Data items
----------------
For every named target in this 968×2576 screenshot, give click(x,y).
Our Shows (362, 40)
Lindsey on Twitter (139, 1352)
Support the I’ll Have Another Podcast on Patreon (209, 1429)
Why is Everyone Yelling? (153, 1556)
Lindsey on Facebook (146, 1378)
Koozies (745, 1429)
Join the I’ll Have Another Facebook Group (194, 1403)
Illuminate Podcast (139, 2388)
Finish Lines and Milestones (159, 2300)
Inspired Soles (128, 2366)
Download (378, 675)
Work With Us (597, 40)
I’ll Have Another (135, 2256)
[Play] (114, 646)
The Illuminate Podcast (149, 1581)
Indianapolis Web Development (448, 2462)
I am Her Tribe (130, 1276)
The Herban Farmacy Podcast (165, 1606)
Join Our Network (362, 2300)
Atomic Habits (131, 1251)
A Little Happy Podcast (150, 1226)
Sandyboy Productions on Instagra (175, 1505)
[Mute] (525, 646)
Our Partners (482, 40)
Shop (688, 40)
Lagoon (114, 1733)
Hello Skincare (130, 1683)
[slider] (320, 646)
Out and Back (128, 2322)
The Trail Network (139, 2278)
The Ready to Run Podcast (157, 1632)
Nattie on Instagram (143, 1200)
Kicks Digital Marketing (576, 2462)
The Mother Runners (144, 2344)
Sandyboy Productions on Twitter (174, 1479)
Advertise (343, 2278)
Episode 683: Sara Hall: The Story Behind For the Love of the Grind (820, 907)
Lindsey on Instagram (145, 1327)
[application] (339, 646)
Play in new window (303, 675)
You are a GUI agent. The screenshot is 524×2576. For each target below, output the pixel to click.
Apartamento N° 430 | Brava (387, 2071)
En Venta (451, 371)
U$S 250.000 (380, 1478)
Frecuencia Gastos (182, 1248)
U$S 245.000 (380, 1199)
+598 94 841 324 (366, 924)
----------------
**REQUIRED WORK**.
Extract every line of the records above and reproduce each one word for word, in its original order.

**FINISHED ANSWER**.
For every named target in this 968×2576 screenshot, give click(x,y).
Our Shows (362, 40)
Lindsey on Twitter (139, 1352)
Support the I’ll Have Another Podcast on Patreon (209, 1429)
Why is Everyone Yelling? (153, 1556)
Lindsey on Facebook (146, 1378)
Koozies (745, 1429)
Join the I’ll Have Another Facebook Group (194, 1403)
Illuminate Podcast (139, 2388)
Finish Lines and Milestones (159, 2300)
Inspired Soles (128, 2366)
Download (378, 675)
Work With Us (597, 40)
I’ll Have Another (135, 2256)
[Play] (114, 646)
The Illuminate Podcast (149, 1581)
Indianapolis Web Development (448, 2462)
I am Her Tribe (130, 1276)
The Herban Farmacy Podcast (165, 1606)
Join Our Network (362, 2300)
Atomic Habits (131, 1251)
A Little Happy Podcast (150, 1226)
Sandyboy Productions on Instagra (175, 1505)
[Mute] (525, 646)
Our Partners (482, 40)
Shop (688, 40)
Lagoon (114, 1733)
Hello Skincare (130, 1683)
[slider] (320, 646)
Out and Back (128, 2322)
The Trail Network (139, 2278)
The Ready to Run Podcast (157, 1632)
Nattie on Instagram (143, 1200)
Kicks Digital Marketing (576, 2462)
The Mother Runners (144, 2344)
Sandyboy Productions on Twitter (174, 1479)
Advertise (343, 2278)
Episode 683: Sara Hall: The Story Behind For the Love of the Grind (820, 907)
Lindsey on Instagram (145, 1327)
[application] (339, 646)
Play in new window (303, 675)
You are a GUI agent. The screenshot is 524×2576. For each target below, output the pixel to click.
Apartamento N° 430 | Brava (387, 2071)
En Venta (451, 371)
U$S 250.000 (380, 1478)
Frecuencia Gastos (182, 1248)
U$S 245.000 (380, 1199)
+598 94 841 324 (366, 924)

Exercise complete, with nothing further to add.